A total of 1,477,996 paired-end reads were obtained from sequencing isolate NB-183 (Dataset 1, [22]). While the VITEK result was inconclusive, isolate NB-183 was identified as V. cholerae using the k-mer-based species identification with Kraken2 database [23] and refseq_masher using Mash MinHash (https://github.com/phac-nml/refseq_masher). The whole-genome sequencing of NB-183 isolate yielded 99 contigs (N50 = 125,765 bp) from 4,112,549 bp genome size with genome coverage of 96×, 47.42% G + C content, and BUSCO single-copy completeness of 99.2% (v5.5.0) [13] (Table 1; Datafile 1–2 [24, 25]). Whole genome-based comparison using OrthoANI program [26] showed that NB-183 had average nucleotide identity (ANI) of 98% with V. cholerae N16961 (Datafile 1 [24]). In addition, the MLST using the pubMLST database showed that NB-183 had a novel pyrC allele and unique allele profile that had been assigned a new sequence type 1668 (Datafile 3, [27]).

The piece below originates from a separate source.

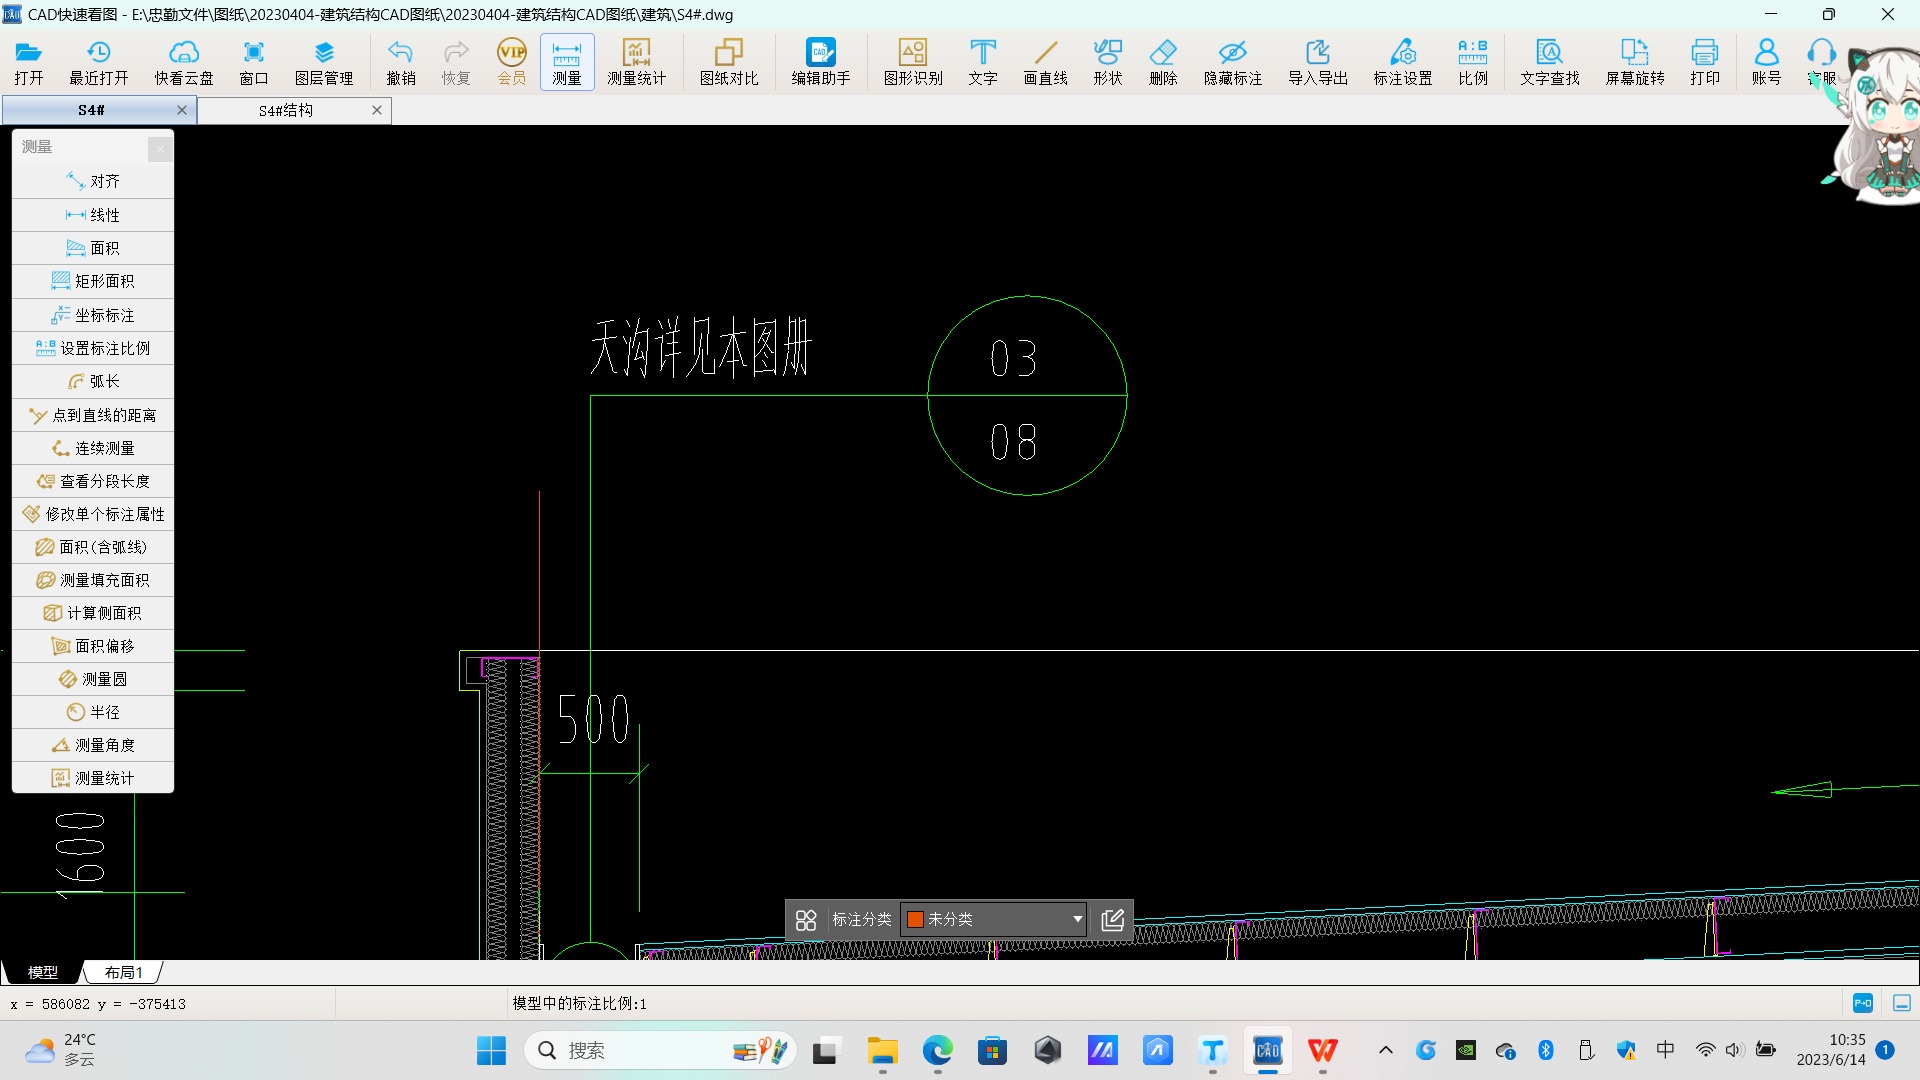Click 测量角度 in the measure panel

coord(93,745)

Table 1 Overview of datafiles/datasets

V. cholerae NB-183 strain contained 3,645 protein-coding sequences (CDS), 66 pseudo genes, and 60 RNAs (Dataset 2, [28]). Among the CDS were antibiotic resistance genes blaCARB-7 and almEFG operon that encode resistance to penams and polymyxin [16, 29], respectively. In addition, 127 virulence genes were identified in the whole-genome, including genes encoding type II secretion system (T2SS) essential components (espCDEFGHIJKLMN), type VI secretion system (T6SS)-associated genes (hcp-1, hcp-2), toxins (rtxBCD, toxA), among others. Of note, cholera toxin structural genes (ctxA and ctxB) and toxin co-regulated pilus gene (tcpA) were absent in V. cholerae NB-183 (Datafile 4, [30]). No plasmid was detected, but two intact phages (NBp1 and phage NBp2) were identified in the NB-183 genome (Datafile 5, [31]). One of these phages (phage NBp2, size = 6.8 Kbp) was highly similar (97% coverage and nucleotide identity) to Vibrio phage VCY-NC_016162.1 [32]. Likewise, six different biosynthetic gene clusters were identified, with only two showing high homology (Blastp = 100%) to two BGCs (vibriobactin and piscibactin) that were identified previously in Vibrio species (Datafile 6, [33]). The remaining four BGCs had low homology (Blastp = 0–33%) to those in the Minimum Information about a Biosynthetic Genes Cluster (MIBiG database).

Limitations

This data note was limited to the description of draft genome of a V. cholerae strain isolated from a freshwater sample. Further analysis on a larger collection is needed to source attribute the strain and assess the widespread and significance of the unique biosynthetic gene clusters identified.